Вторым по степени интереса в книге Н.Ивановой мне представляется вовсе не бесконечно-обязательные в современной критике рассуждения о судьбах постмодернизма, а небольшой текст о феномене Марининой и ее творчестве. И дело, конечно, не в описании конференции в Париже 2001 года, посвященной знатной детективщице и увенчанной ее присутствием (чем не живой пресловутый постмодерн?), а в названии главки обо всем этом. Название, по-моему, замечательное: “Почему Россия выбрала Путина”.

Феномен массового сознания — это предмет изучения не столько филологов, а психологов и социологов. Но и филологу есть чем поживиться, особенно когда речь идет о сюжетном параллелизме. А если еще учесть, что одним из главных героев в романе “Тот, кто знает” является добрый, честный и справедливый, по-мужски обаятельный офицер КГБ, вербующий агентов в студенческой среде, то секрет успеха Марининой совершенно справедливо рифмуется с путинским успехом. Вообще замечания Н.Ивановой, касающиеся идеологии, обычно попадают в точку. Прошедшие недавно выборы в Думу, оставившие за бортом и демократов (“Яблоко”), и либералов (СПС), наглядно демонстрируют общность как психологических механизмов массового успеха в политике и литературе, так и некоторых технологических хитростей, позволяющих манипулировать общественным мнением. И разговор о Пикуле в этом контексте вовсе не кажется анахронизмом.

И, конечно, нельзя не сказать о замечательных “Хрониках” Н.Ивановой, которые почти импрессионистическими мазками набрасывают картину литературы целого десятилетия — от “солженицынского” 1990 года до 2000-го (первоначально они были опубликованы в “Дружбе народов”. — Прим. ред.). Тут и широкие обзоры журнальных публикаций, и более пристальные разборы наиболее интересных литературных событий года. И одновременно — четкая фиксация тенденций. Полагаю, что если лет через 20—30 кто-нибудь захочет написать серьезную историю русской литературы последнего десятилетия ХХ века, ему придется держать на столе постоянно открытую книгу Натальи Ивановой.

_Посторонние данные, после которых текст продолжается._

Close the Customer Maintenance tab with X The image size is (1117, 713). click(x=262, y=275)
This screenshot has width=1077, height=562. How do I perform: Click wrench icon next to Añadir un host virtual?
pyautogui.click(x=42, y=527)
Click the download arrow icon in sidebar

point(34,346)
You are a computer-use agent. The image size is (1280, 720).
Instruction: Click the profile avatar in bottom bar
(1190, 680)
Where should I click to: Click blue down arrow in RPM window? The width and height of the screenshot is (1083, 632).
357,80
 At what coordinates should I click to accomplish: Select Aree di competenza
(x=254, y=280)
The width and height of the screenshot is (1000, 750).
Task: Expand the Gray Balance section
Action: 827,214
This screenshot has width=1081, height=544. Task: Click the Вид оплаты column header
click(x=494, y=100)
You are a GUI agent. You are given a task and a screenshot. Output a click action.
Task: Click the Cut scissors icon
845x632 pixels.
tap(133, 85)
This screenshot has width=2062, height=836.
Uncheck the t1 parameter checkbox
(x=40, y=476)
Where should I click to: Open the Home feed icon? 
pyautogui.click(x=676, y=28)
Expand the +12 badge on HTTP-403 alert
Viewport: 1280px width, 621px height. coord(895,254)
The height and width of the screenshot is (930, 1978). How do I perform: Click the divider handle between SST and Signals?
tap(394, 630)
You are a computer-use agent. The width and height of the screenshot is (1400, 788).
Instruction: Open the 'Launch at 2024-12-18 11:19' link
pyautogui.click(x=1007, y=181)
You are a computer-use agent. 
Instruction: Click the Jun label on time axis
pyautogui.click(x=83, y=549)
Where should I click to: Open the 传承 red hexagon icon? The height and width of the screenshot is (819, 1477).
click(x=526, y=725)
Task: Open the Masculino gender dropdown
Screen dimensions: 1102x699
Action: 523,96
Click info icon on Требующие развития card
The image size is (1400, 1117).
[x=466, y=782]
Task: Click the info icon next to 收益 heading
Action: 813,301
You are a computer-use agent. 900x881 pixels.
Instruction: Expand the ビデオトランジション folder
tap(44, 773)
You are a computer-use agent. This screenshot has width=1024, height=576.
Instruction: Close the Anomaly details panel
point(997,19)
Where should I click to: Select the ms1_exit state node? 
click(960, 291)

Рядом с открытой книгой Андрея Немзера.

Андрей Немзер. Замечательное десятилетие русской литературы. — М.: Захаров, 2003.

Дмитрий Быков. Блуд труда. Эссе. — СПб.: Лимбус Пресс, 2002.

Наталья Иванова. Скрытый сюжет: Русская литература на переходе через век. — СПб.: Изд-во “Русско-балтийский информационный центр "Блиц"”, 2003; Наталья Иванова. Ностальящее. Собрание наблюдений. — М.: Радуга, 2002.

Никита Елисеев. Предостережение пишущим. Эссе. — СПб.: Лимбус Пресс, 2002.

 

1 Для меня загадка — почему Н.Иванова, говоря об очевидном для всех отказе Солженицына от ордена Андрея Первозванного, не упомянула о реакции на этот отказ Д.С.Лихачева, квалифицировавшего его как невоспитанность. Вот тут комментарии были бы весьма интересны!